La nozione secondo cui un portafoglio composto da azioni e obbligazioni abbassi il grado di rischio si scontra con l’evidenza empirica dei mercati. È una tendenza, questa, che prosegue da alcuni anni, ma il picco di volatilità vissuto l’anno passato col crollo dovuto al coronavirus, e il rally che ne è seguito, hanno aggravato notevolmente la situazione.

Un portafoglio finanziario, infatti, non deve essere giudicato solo dalle performance, ma anche dall’equilibrio che riesce a trovare tra rischio e rendimento nel lungo periodo. Un rapporto che, per sua natura, è precario e mutevole e che perciò deve essere periodicamente ricercato tramite l’attività di ribilanciamento degli investimenti.
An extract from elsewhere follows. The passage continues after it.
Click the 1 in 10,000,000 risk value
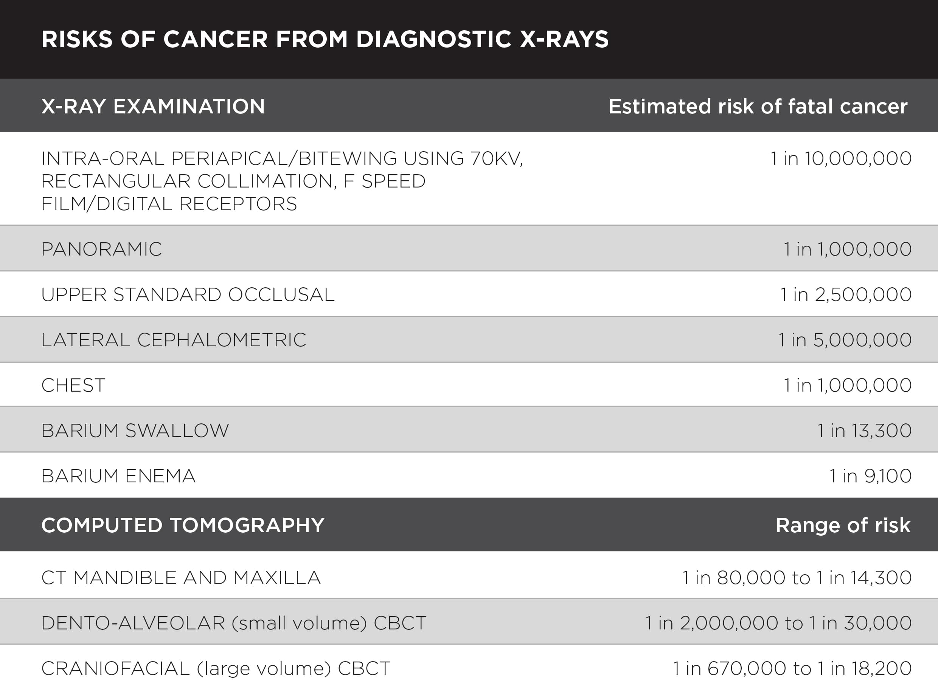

Guardando le tabelle sottostanti si nota come le categorie Morningstar, azionarie e obbligazionarie, abbiano in generale aumentato la correlazione tra di loro nell’ultimo anno, fino a eliminare totalmente le correlazioni negative.

I comparti obbligazionari diversificati in dollari sono sostanzialmente gli unici che hanno garantito negli ultimi 12 mesi delle basse correlazioni con le categorie azionarie, seppur queste risultino decisamente in salita rispetto a quelle registrate a tre e cinque anni.

Da notare poi che anche questa categoria – assieme ad esempio ai titoli di Stato in euro – ha visto il proprio tasso di correlazione con gli altri gruppi di fondi a reddito fisso aumentare sensibilmente. Il rapporto tra i bond governativi in euro e le obbligazioni high-yield in dollari, ad esempio, è passato dallo 0,24 a cinque anni allo 0,77 a un anno.

Calcolare il coefficiente di correlazione del proprio portafoglio è un esercizio piuttosto complesso. Per avere un’idea di ordine generale, che comunque può già essere molto utile a evitare eventuali sovrapposizioni, abbiamo calcolato i coefficienti di correlazione delle 15 principali categorie Morningstar, a uno, tre e cinque anni, aggiornati al 31 dicembre 2020.

Per interpretare le tabelle si possono seguire i colori: più la casella tende al verde, più la correlazione sarà elevata; al contrario, più la casella tende al rosso, più il coefficente sarà negativo.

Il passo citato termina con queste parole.